Dans la contre-expertise commanditée par la défense, ainsi que l'autorise la procédure belge, d'autres "psys" ont indiqué qu'ils étaient"certains à 99,9 %" que De Gelder souffrait bel et bien de graves troubles mentaux qui devraient lui valoir un internement.
Les parents du jeune garçon sont venus ajouter au trouble. Le père a témoigné qu'ils avaient eux-mêmes réclamé l'internement de ce fils qui les inquiétait, surtout lorsqu'il leur a dit qu'il voulait devenir un tueur en série... Avant cela, ses rires inexpliqués et son attitude de retrait leur faisaient déjà peur. Mais leur médecin de famille et quatre psychologues ne les ont pas suivis. Délaissant le foyer familial, le jeune Kim, qui s'était fourvoyé dans diverses études, allait aussi abandonner son boulot dans une jardinerie. Et à l'insu de tous, y compris de son seul ami véritable, il se mettait à échafauder des plans morbides. Une semaine avant son odyssée au Pays des fables, il projetait d'assassiner une famille entière. Elle était absente. Alors, il est revenu deux jours plus tard et a poignardé une septuagénaire. Loup solitaire, sorte d'Anders Breivik dénué de projet politique, il envisageait de commettre plusieurs dizaines d'assassinats - notamment dans d'autres crèches et dans une école de police. L'enquête a aussi révélé qu'à 16 ans, il s'était couché sur une voie de chemin de fer pour se suicider. Par miracle, le cheminot a arrêté à temps son convoi, renforçant involontairement le désir de l'adolescent de "punir la société", de "réaliser ses fantasmes", comme il le dira plus tard aux experts. Vrai ? Faux ? Il a parallèlement avoué à des codétenus qu'il lisait des ouvrages de psychiatrie pour tromper ceux qui l'interrogeaient.

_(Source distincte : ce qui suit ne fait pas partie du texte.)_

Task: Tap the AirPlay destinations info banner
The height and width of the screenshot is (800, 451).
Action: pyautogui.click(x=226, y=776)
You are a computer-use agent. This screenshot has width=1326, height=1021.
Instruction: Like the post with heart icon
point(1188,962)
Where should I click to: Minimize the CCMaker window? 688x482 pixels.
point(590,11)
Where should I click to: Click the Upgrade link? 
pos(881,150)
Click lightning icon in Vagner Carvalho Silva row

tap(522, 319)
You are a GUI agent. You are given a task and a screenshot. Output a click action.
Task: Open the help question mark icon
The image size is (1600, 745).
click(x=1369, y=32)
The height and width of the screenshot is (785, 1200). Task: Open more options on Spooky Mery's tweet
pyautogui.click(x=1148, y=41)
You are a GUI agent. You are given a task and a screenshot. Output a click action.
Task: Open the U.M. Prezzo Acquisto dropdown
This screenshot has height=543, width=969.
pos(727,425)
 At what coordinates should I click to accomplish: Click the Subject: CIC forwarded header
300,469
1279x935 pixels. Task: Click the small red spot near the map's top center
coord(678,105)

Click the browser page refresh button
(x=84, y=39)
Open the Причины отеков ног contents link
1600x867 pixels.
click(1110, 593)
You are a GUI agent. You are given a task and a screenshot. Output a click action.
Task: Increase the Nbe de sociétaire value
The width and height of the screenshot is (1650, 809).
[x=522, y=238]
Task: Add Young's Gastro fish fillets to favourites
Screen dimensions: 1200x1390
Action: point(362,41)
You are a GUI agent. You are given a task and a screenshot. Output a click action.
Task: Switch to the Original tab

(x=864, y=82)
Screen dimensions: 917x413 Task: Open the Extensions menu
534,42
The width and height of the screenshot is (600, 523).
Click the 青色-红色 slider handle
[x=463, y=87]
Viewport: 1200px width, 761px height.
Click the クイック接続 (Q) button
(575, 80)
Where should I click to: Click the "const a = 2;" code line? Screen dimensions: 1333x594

Ce personnage de roman flamand très noir aura au moins permis d'illustrer l'état d'une justice belge dont les palais sont délabrés, les prisons surpeuplées et le personnel démotivé. Un système condamné à plusieurs reprises par des instances internationales parce qu'il enferme de nombreux malades mentaux dans des établissements pénitentiaires, sans les traiter.
Pays des règles que l'on n'applique pas, la Belgique dispose d'une loi sur l'internement votée en 2007 et d'un texte de 1999 créant un établissement pénitentiaire d'enquête et d'observation clinique. Calqué sur le modèle néerlandais, cette institution regroupant des spécialistes de diverses disciplines, uniquement affectés à cette tâche et correctement payés - les experts des tribunaux belges ne le sont pas - doit déterminer si un détenu est entièrement ou partiellement responsable ou irresponsable de ses actes. Il doit aussi évaluer les traitements possibles, le risque de récidive et le degré de dangerosité. Détail : depuis quatorze ans, la loi n'est pas entrée en vigueur... Et, scandaleusement, on laisse donc aux jurés la responsabilité de trancher, sans autre outil que leur conviction, des querelles de "psys".